カラダづくり

鉄分とフライパン

2016.2.18

 鉄分は日本人に不足しがちな栄養素の一つであると言われています。特に日頃から運動をするアスリートは、発汗によって水分とともに鉄分やミネラル分が失われてしまうため、普段の食事においても鉄分を意識してとることが大切です。

 鉄分が不足するといわゆる貧血(鉄欠乏性貧血)を起こすことがあります。
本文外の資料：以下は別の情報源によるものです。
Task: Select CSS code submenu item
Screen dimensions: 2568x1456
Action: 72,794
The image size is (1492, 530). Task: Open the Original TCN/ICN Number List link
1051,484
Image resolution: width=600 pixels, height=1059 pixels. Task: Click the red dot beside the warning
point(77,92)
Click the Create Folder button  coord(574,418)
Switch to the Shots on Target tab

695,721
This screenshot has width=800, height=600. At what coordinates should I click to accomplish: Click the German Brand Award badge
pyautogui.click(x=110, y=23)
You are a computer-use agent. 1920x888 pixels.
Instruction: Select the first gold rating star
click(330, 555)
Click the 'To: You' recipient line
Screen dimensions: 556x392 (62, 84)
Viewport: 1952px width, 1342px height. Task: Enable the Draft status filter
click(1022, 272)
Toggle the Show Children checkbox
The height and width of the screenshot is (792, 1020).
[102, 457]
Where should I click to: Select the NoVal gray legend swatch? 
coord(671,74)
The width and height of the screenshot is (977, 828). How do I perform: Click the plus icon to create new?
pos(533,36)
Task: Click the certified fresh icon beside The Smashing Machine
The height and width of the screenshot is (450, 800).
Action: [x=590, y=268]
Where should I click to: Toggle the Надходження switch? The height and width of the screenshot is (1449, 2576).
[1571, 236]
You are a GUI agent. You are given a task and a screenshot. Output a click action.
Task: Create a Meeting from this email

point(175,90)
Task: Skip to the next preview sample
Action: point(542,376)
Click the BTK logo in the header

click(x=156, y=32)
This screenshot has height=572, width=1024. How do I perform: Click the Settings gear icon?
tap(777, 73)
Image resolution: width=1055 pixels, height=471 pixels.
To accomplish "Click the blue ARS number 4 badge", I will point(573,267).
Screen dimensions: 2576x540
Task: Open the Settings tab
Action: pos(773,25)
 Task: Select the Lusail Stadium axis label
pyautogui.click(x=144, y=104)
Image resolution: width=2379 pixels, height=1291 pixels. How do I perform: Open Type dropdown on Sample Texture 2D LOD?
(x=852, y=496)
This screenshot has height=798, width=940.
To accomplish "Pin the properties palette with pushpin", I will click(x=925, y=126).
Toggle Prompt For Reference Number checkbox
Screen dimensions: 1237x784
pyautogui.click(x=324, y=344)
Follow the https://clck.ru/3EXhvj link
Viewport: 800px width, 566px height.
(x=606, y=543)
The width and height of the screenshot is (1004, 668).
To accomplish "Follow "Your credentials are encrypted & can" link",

貧血とは血液中の赤血球数やタンパク質の一種であるヘモグロビン濃度が低い状態のことを指しますが、酸素運搬に欠かせないヘモグロビンが鉄分不足によって合成されなくなってくると体の隅々にまで必要な酸素を届けることができず、それぞれの細胞でエネルギーを充分に作れなくなるため、全身持久力が低下し、スタミナ不足、疲れやすいといったことが見られます。

 普段から鉄分を意識してとっている選手の中には「鉄分といえばヒジキや切り干し大根」と思いつく人もいるでしょう。ところが2015年12月、文部科学省は5年ごとに更新される日本食品標準成分表の改訂版を公表し、ヒジキの鉄分は100gあたり55mgあった鉄分が6.2mgへ、切り干し大根は100gあたり9.7mgから3.1mgとともに大幅な修正となりました。この背景には料理を作るお鍋やフライパンなどが鉄製のものから、ステンレス製のものが主流になっていることを挙げています。鉄製のもので作った料理には微量の鉄分が含まれることがわかっていますが、こうした機会そのものが減ってきていることを示す一例であると言えるでしょう。

 鉄分には、主に肉・魚などの動物性食品に含まれるヘム鉄と植物性食品や卵・乳製品に含まれる非ヘム鉄の2種類があります。ヘム鉄は体内への吸収率が高く、非ヘム鉄はヘム鉄と比較すると吸収率が低いといわれています。ただし非ヘム鉄はタンパク質やビタミンCを多く含む食品と一緒に摂取することで、体内への吸収率がよくなるといわれており、食べ合わせを考えて食事を取るように工夫したいですね。

《ヘム鉄を多く含む食材の例》
 あさりの佃煮、煮干し、干しエビ、豚レバー、鶏レバー、牛レバーなど

《非ヘム鉄を多く含む食材の例》
 青のり、昆布、パセリ、唐辛子、枝豆、小松菜など

食品成分表は文部科学省のウェブサイトでも見ることができます。